Centre for Rural Health, University of Aberdeen, Old Perth Road, Inverness, IV2 3JH, UK.
Department of Stroke and Rehabilitation, Raigmore Hospital, NHS Highland, Inverness, IV2 3UJ, UK.
BMC Emerg Med. 2019 Sep 4;19(1):49. doi: 10.1186/s12873-019-0262-1.
Recanalisation therapy in acute ischaemic stroke is highly time-sensitive, and requires early identification of eligible patients to ensure better outcomes. Thus, a number of clinical assessment tools have been developed and this review examines their diagnostic capabilities.
Diagnostic performance of currently available clinical tools for identification of acute ischaemic and haemorrhagic strokes and stroke mimicking conditions was reviewed. A systematic search of the literature published in 2015-2018 was conducted using PubMed, EMBASE, Scopus and The Cochrane Library. Prehospital and in-hospital studies with a minimum sample size of 300 patients reporting diagnostic accuracy were selected.

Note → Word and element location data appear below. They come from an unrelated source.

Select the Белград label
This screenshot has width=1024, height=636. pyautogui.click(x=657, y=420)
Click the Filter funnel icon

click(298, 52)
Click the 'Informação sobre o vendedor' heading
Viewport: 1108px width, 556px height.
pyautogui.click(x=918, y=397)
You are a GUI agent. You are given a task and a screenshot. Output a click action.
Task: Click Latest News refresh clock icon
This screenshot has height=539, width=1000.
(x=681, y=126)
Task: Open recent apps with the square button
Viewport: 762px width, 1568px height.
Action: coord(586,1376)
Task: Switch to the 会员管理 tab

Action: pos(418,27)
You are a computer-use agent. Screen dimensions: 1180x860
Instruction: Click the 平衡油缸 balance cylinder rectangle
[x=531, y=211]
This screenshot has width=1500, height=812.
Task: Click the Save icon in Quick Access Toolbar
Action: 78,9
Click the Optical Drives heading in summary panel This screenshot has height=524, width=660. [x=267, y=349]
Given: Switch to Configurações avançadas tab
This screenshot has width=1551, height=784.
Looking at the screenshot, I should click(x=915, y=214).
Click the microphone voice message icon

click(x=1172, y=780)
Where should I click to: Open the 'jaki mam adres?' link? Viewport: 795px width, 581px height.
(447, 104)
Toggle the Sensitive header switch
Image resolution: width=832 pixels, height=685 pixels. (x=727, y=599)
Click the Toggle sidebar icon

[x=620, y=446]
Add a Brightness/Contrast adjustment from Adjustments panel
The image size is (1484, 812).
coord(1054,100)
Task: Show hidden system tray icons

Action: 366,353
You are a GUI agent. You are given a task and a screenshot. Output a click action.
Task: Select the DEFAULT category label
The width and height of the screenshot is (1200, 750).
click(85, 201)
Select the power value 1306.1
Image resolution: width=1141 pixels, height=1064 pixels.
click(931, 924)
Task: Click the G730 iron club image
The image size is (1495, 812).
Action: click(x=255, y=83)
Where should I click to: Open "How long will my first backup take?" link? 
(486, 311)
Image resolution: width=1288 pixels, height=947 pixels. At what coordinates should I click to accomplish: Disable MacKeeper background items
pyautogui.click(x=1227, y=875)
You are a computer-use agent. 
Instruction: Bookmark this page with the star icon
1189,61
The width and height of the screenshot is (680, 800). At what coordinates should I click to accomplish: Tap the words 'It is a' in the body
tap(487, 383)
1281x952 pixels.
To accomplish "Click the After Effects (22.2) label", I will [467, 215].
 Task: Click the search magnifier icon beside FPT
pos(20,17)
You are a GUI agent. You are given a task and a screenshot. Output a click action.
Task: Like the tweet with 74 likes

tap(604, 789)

Twenty-five articles were included. Cortical signs (gaze deviation, aphasia and neglect) were shown to be significant indicators of large vessel occlusion (LVO). Sensitivity values for selecting subjects with LVO ranged from 23 to 99% whereas specificity was 24 to 97%. Clinical tools, such as FAST-ED, NIHSS, and RACE incorporating cortical signs as well as motor dysfunction demonstrated the best diagnostic accuracy. Tools for identification of stroke mimics showed sensitivity varying from 44 to 91%, and specificity of 27 to 98% with the best diagnostic performance demonstrated by FABS (90% sensitivity, 91% specificity). Hypertension and younger age predicted intracerebral haemorrhage whereas history of atrial fibrillation and diabetes were associated with ischaemia. There was a variation in approach used to establish the definitive diagnosis. Blinding of the index test assessment was not specified in about 50% of included studies.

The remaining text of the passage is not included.